11 Nov Il Discorso di risveglio alla fede secondo il veicolo universale
Tra fondazione di una cultura occidentale buddista e domande poste al monoteismo
Mauricio Alberto Yūshin Marassi coordina la Stella del Mattino, Comunità Buddista Zen Italiana e tiene un corso sulla cultura del dialogo interreligioso all’Università degli Studi di Urbino. Tra le sue recenti pubblicazioni: Incontrarsi al cuore: dialogo cristiano-buddista sull’amore-compassione (con M. Nicolini-Zani), Pazzini, Rimini, 2015; La via libera. Etica buddista e etica occidentale (Stella del Mattino, 2013); Il sutra del diamante. La cerca del paradiso, Marietti, Genova, 2011.
Professor Marassi, curando la traduzione e l’edizione del Discorso di risveglio alla fede secondo il veicolo universale (Marietti, Genova, 2016), lei ha voluto confrontarsi con un’opera scritta quindici secoli or sono in lingua cinese e collocata nel Canone Buddista dell’Asia orientale. La tradizionale attribuzione autorale ad Aśvaghoṣa non è facilmente riconducibile ad una figura storica precisa. È legata piuttosto al fenomeno della pseudepigrafia e allo sviluppo del “capitale-simbolico”, che ha garantito successo e diffusione considerevoli al testo. Come lei ricorda, in prospettiva buddista ciò non ne mette in discussione né l’autenticità né il valore intrinseco, dato che questi sono determinati dalla pratica che si fa dell’opera nella propria vita. Ciò è quanto è stato confermato dalla storia e ha vissuto in prima persona. In quale occasione è entrato per la prima volta in contatto con il Discorso?

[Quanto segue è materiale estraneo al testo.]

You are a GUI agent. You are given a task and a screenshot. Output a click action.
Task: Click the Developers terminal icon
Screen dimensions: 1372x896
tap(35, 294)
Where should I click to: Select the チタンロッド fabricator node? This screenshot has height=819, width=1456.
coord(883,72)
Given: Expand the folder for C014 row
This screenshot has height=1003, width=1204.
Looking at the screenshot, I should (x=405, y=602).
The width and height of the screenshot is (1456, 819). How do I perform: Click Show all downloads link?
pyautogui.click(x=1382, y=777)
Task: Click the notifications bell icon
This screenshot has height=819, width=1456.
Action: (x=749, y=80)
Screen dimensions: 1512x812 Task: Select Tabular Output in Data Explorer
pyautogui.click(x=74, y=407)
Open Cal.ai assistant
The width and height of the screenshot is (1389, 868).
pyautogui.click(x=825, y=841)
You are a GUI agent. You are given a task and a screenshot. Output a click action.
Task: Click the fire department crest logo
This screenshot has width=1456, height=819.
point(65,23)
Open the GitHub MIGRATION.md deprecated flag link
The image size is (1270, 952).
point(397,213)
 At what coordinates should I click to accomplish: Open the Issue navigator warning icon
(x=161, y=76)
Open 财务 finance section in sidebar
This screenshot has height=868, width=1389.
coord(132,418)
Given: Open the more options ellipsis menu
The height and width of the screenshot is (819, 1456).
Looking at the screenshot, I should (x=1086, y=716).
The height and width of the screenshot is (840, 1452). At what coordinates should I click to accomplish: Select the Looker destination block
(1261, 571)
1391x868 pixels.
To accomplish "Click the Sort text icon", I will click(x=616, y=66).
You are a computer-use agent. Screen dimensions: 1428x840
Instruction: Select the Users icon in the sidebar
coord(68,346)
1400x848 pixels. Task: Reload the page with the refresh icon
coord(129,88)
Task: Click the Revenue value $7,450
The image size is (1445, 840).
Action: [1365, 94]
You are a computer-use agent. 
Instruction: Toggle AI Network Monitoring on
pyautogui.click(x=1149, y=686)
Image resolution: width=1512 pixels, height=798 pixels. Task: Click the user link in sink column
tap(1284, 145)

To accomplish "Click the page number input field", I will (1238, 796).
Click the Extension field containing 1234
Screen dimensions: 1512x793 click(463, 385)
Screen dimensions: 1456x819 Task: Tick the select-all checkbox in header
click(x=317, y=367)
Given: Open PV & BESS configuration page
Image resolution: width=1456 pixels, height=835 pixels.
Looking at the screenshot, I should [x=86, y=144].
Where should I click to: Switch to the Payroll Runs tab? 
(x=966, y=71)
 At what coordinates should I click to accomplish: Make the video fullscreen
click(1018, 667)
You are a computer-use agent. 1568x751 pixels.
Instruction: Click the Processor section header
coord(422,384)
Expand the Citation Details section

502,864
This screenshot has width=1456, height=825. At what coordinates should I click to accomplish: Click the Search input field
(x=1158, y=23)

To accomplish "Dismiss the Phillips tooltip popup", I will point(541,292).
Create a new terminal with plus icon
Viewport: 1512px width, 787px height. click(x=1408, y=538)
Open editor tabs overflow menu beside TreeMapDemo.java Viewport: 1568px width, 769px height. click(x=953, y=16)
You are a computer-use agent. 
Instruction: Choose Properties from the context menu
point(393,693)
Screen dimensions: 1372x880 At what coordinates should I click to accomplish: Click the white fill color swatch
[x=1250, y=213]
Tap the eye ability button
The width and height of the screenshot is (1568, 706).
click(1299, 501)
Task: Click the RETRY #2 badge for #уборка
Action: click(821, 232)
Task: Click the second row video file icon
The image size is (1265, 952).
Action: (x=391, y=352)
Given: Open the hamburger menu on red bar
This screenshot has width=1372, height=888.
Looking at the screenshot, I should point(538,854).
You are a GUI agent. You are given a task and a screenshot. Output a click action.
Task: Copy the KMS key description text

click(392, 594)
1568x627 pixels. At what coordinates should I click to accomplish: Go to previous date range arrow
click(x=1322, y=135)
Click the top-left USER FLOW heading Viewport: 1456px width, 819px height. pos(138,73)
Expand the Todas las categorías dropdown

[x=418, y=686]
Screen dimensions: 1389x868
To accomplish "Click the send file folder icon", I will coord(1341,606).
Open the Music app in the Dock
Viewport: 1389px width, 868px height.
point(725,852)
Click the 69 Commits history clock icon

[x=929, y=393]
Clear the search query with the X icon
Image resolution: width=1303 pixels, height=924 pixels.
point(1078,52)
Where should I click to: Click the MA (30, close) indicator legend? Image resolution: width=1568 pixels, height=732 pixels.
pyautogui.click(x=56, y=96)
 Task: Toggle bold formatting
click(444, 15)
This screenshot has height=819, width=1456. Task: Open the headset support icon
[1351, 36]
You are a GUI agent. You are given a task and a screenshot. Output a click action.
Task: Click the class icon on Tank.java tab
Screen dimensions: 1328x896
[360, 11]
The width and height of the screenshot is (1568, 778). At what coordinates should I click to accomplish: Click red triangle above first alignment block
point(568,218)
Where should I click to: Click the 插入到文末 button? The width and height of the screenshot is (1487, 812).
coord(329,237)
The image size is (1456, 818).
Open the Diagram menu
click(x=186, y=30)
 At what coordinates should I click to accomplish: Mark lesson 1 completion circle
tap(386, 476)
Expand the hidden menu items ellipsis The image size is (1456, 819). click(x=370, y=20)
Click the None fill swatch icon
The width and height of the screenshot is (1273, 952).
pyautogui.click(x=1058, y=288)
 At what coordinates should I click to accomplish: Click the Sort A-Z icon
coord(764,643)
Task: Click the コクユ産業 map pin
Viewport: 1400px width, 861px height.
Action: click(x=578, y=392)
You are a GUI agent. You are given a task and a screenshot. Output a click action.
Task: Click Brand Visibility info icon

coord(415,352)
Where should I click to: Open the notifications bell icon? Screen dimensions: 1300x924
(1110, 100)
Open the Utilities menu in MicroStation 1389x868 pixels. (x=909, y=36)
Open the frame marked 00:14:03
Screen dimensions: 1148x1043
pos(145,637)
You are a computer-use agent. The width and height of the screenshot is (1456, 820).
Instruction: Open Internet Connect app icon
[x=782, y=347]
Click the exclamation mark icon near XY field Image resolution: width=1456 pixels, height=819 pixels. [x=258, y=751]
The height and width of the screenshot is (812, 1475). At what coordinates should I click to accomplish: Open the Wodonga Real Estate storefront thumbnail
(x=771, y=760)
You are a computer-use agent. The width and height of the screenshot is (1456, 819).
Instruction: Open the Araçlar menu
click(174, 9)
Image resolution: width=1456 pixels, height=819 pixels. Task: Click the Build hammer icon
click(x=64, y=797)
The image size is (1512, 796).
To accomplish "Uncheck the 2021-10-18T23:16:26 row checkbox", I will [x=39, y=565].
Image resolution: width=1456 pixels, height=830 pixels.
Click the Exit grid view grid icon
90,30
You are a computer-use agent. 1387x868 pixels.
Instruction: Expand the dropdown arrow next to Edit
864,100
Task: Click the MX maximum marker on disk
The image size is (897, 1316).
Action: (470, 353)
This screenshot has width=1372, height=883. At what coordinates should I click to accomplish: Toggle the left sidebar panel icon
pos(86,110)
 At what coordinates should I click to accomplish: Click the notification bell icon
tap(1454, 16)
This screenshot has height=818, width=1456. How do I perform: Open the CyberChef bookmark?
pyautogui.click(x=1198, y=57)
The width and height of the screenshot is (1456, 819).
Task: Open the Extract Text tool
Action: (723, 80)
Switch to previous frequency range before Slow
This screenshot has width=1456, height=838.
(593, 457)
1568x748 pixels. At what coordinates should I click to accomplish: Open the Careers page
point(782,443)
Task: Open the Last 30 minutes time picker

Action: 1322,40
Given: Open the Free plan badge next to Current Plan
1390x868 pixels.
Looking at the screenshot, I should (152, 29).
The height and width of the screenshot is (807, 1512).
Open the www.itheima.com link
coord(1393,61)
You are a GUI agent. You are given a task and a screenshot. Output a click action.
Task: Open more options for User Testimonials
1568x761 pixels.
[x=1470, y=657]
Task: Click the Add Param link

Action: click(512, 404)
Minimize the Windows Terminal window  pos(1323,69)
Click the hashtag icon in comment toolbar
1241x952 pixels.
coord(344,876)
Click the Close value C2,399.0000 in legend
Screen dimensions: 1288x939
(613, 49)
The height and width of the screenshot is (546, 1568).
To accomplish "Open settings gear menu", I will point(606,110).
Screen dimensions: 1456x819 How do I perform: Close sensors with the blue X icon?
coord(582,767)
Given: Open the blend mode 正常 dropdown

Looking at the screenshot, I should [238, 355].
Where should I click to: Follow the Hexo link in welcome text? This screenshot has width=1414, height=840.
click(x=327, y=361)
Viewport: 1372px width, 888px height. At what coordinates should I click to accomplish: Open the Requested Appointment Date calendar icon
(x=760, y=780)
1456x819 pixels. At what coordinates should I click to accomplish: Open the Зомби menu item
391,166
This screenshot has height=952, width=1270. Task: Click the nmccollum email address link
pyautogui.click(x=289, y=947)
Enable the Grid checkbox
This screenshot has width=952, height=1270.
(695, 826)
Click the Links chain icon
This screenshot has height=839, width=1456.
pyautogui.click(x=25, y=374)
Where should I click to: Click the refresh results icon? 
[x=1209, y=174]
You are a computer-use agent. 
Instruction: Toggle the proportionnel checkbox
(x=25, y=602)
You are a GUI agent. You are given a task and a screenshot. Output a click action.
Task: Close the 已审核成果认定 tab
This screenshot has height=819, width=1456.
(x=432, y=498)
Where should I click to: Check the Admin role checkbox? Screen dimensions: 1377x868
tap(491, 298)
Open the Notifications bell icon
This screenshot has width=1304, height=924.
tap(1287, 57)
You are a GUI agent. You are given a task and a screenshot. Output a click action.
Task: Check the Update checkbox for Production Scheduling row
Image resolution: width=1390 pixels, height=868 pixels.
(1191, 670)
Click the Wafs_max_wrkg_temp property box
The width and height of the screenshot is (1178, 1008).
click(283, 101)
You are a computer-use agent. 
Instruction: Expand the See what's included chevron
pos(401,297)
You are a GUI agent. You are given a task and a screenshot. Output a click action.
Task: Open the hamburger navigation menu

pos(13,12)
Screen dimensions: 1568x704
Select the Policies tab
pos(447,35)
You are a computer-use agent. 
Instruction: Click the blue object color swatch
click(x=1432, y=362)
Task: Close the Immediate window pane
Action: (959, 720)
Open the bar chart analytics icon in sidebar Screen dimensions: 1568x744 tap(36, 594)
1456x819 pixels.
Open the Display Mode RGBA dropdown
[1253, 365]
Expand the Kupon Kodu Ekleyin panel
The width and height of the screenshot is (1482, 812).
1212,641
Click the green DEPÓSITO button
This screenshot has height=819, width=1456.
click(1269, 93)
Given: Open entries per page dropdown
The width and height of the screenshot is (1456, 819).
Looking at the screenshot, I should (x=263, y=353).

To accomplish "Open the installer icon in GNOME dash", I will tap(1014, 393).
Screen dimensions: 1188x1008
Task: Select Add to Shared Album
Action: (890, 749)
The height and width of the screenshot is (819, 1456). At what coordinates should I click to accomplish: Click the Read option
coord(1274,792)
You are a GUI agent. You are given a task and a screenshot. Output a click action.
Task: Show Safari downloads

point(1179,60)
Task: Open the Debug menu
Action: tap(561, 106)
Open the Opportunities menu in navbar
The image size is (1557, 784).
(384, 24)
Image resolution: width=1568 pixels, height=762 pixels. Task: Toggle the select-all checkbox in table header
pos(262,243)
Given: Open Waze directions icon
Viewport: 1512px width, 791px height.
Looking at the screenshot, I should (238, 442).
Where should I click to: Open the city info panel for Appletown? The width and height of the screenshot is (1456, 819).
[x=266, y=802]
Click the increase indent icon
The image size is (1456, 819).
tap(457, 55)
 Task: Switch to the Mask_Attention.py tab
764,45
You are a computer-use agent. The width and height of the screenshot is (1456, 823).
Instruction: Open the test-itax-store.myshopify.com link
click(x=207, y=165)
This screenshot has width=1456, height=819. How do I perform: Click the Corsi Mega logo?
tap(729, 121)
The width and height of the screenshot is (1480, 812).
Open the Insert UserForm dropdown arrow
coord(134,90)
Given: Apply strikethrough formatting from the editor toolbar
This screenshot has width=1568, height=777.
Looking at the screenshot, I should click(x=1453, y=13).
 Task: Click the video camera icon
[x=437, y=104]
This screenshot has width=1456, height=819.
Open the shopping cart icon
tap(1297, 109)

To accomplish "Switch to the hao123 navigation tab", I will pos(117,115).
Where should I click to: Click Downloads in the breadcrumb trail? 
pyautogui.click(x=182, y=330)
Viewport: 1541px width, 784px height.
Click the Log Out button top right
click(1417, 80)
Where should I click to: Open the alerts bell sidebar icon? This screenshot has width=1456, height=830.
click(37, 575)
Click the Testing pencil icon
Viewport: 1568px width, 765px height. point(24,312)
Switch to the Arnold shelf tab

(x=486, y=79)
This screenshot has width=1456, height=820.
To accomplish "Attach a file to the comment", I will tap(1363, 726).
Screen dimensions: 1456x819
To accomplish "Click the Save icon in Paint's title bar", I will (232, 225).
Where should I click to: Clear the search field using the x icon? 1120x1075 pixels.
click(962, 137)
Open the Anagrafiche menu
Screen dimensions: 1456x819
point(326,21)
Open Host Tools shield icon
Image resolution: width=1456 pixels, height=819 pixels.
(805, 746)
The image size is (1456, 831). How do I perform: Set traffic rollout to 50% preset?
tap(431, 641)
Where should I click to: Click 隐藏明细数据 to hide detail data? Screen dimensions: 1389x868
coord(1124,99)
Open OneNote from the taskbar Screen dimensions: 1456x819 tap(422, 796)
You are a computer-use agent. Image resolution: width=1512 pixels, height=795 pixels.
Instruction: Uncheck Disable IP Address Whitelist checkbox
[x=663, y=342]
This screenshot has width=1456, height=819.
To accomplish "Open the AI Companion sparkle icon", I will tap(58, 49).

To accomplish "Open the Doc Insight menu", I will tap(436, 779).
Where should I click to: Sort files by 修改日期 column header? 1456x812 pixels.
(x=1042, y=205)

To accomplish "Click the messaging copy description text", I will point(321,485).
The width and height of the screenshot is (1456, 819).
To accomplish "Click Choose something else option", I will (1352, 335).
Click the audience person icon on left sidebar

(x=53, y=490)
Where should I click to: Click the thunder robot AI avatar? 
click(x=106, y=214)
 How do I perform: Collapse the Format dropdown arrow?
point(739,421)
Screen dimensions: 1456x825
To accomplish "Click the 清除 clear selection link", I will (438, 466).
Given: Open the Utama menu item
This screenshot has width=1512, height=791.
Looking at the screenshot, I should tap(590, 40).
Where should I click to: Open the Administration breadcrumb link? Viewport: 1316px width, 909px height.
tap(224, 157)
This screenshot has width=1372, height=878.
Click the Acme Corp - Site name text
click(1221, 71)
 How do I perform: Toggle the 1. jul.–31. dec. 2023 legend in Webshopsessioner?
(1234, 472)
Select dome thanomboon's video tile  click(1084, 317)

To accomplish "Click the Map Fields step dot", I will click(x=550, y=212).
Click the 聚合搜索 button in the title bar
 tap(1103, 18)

Quando, nel 1978, fui accolto nel monastero eremo Antaiji, in Giappone, una delle prime domande che l’abate mi fece, fu se avevo letto il Discorso. Scoprii in seguito che non solo nella tradizione di Antaiji, ma in tutto lo zen giapponese, a quell’opera si attribuisce particolare importanza. La cosa mi parve particolarmente interessante perché notoriamente la scuola Zen non ha testi di riferimento. Immaginai quindi che il Discorso dovesse avere caratteristiche speciali, sufficientemente fondate e contemporaneamente “neutre”, prive di legame diretto con qualche tipo particolare di Buddismo. Mi ripromisi quindi di verificare quanto andavo immaginando. Sei anni or sono pensai di essere pronto, così cominciai a studiarne la storia e i contorni, poi mi dedicai alla traduzione.
Il titolo dell’opera, per lo più sconosciuta in Occidente fino alla fine del XIX secolo, merita un chiarimento. Ritorneremo sulle finalità del suo lavoro, ma mi limito a ricordare che, nella sua volontà di “traghettare” uno scritto così complesso in Occidente, lei mette in guardia da qualsiasi omologazione con le fedi abramitiche. La chiarificazione del vocabolario è necessaria per evitare che si proiettino su alcuni termini significati della nostra cultura. Come intendere parole quali “discorso”, “risveglio”, “fede”, “veicolo universale” (il Mahāyāna)?
Per “discorso”, in questo caso, direi: “trattazione organizzata e completa”. “Risveglio”, solo nel titolo – altrove lo stesso termine è usato con significato affatto diverso essendo traduzione di un altro ideogramma –, è la traduzione del segno 起, (traslitterato “qi”, letto “ci”), letteralmente “sorgere”, “prendere inizio”. In questo caso, il senso complessivo del titolo è “stimolare la fiducia, attraverso una trattazione che ci aiuti a comprendere la grande importanza e affidabilità dell’insegnamento del Buddha”. “Fede”, qui come in tutto il Buddismo, è un supporto o sostegno per iniziare e proseguire un percorso difficile e senza fine quale è la via buddista. È un elemento trasformativo della coscienza, contribuendo a diffondere serenità in luogo dello scoramento. Il “veicolo universale” è ciò con il quale mi identifico quando imparo a scomparire (quindi, si può dire che è ciò che sono già) vanificando i confini tra me e altro da me. L’esistenza fenomenica di un mondo, personale e impersonale assieme, quando evaporano l’egoismo, le preferenze, le convenienze e i pensieri vani. Come il Buddismo delle origini, il Buddismo della riforma, o mahāyāna, ha al suo centro una pratica di spogliazione degli aspetti appropriativi dell’individuo e del suo mondo. Ciò che “resta” in seguito a questa spogliazione è detto mahāyāna, da me tradotto con “veicolo universale”.